■ WORK TO BE COMPLETED
In the records below, put every line from the one containing "Toggle the lock on Shop (staging)" down to the one containing "click(x=488, y=172)", both included, into a JSON list of strings with one string per line. Leave out blank lines and include no other lines.

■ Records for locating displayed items

━━━━

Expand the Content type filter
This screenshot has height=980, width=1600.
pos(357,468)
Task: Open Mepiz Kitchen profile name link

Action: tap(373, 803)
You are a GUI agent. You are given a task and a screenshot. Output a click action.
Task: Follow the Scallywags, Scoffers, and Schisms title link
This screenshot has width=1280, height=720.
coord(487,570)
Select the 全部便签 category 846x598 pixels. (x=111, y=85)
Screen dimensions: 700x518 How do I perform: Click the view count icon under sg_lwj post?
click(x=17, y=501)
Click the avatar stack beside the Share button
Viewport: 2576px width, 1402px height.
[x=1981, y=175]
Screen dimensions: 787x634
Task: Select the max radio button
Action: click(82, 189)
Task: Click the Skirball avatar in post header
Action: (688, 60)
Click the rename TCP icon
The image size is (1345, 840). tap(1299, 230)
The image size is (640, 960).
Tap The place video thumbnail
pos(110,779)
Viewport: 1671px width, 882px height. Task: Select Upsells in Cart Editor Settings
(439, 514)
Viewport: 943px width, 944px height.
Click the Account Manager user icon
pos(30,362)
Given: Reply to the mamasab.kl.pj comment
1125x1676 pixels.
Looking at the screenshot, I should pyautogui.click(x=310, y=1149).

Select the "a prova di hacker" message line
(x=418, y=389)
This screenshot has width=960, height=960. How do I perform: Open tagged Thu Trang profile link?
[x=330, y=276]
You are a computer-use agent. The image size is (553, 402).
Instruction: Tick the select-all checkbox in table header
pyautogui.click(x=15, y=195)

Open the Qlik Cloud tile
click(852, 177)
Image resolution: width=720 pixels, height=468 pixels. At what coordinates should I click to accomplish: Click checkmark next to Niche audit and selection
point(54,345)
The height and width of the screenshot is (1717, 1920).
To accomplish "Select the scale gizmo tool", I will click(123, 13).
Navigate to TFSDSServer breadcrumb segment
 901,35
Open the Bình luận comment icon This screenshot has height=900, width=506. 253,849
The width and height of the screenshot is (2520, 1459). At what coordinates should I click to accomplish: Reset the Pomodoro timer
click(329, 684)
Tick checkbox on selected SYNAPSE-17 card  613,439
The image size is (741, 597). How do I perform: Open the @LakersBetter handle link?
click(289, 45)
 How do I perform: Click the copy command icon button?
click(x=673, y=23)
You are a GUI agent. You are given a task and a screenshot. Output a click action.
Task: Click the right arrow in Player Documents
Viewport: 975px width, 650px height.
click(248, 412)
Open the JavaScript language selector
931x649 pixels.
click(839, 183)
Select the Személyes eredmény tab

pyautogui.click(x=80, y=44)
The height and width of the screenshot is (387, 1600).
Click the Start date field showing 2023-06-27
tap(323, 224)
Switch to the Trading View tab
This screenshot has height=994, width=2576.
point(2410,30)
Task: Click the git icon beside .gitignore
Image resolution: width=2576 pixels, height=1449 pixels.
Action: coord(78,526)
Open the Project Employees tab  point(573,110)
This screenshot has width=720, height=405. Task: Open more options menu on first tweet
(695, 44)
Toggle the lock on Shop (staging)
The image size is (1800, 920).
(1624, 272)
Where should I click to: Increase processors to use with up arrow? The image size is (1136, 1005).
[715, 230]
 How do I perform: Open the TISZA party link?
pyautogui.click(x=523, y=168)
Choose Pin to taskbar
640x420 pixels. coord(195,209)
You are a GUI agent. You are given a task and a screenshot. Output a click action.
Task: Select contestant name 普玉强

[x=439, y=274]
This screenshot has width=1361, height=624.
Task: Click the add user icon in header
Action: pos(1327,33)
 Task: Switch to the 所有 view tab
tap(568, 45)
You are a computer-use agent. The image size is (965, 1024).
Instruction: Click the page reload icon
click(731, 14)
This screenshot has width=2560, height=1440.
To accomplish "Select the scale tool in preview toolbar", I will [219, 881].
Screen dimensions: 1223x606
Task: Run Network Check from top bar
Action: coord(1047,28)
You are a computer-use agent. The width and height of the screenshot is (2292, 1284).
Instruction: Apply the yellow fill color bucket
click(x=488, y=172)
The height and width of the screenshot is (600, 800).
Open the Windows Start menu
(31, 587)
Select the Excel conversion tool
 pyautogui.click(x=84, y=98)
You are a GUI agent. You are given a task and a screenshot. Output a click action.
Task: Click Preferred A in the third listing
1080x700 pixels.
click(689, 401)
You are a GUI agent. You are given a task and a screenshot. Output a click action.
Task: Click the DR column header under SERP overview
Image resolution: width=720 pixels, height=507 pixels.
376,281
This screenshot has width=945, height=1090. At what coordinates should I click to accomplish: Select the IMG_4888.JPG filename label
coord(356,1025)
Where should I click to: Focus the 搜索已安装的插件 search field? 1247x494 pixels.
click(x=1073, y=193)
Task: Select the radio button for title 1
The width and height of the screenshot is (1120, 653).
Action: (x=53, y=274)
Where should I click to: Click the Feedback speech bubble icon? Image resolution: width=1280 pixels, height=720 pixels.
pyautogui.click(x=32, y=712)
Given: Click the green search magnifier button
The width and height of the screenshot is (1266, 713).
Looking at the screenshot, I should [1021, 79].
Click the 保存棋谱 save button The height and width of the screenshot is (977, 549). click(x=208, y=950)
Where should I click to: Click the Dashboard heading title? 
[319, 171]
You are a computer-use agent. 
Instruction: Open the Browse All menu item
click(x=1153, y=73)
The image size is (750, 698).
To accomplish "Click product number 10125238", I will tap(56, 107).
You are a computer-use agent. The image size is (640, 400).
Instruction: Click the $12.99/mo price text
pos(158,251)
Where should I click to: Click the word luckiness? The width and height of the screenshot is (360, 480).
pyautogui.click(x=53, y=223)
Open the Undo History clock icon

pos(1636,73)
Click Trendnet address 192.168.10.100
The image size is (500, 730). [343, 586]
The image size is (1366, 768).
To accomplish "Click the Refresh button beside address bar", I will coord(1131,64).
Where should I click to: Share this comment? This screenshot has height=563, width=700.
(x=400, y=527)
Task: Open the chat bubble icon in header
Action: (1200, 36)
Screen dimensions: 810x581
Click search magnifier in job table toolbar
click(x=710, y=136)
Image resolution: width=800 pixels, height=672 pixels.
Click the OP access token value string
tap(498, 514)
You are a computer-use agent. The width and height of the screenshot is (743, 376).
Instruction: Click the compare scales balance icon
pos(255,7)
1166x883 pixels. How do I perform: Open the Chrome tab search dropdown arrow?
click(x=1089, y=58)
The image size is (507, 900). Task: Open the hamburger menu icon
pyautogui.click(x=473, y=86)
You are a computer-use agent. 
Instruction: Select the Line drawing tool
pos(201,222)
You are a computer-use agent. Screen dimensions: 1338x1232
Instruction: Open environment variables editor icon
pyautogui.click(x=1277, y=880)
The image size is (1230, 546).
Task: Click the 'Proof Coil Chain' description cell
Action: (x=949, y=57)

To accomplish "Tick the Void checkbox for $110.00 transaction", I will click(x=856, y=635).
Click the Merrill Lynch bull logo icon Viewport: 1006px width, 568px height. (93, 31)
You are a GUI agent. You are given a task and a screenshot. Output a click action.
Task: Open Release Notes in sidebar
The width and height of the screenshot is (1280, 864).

━━━━

■ RESULT OF THIS TASK
[
  "Toggle the lock on Shop (staging)",
  "The image size is (1800, 920).",
  "(1624, 272)",
  "Where should I click to: Increase processors to use with up arrow? The image size is (1136, 1005).",
  "[715, 230]",
  " How do I perform: Open the TISZA party link?",
  "pyautogui.click(x=523, y=168)",
  "Choose Pin to taskbar",
  "640x420 pixels. coord(195,209)",
  "You are a GUI agent. You are given a task and a screenshot. Output a click action.",
  "Task: Select contestant name 普玉强",
  "[x=439, y=274]",
  "This screenshot has width=1361, height=624.",
  "Task: Click the add user icon in header",
  "Action: pos(1327,33)",
  " Task: Switch to the 所有 view tab",
  "tap(568, 45)",
  "You are a computer-use agent. The image size is (965, 1024).",
  "Instruction: Click the page reload icon",
  "click(731, 14)",
  "This screenshot has width=2560, height=1440.",
  "To accomplish \"Select the scale tool in preview toolbar\", I will [219, 881].",
  "Screen dimensions: 1223x606",
  "Task: Run Network Check from top bar",
  "Action: coord(1047,28)",
  "You are a computer-use agent. The width and height of the screenshot is (2292, 1284).",
  "Instruction: Apply the yellow fill color bucket",
  "click(x=488, y=172)"
]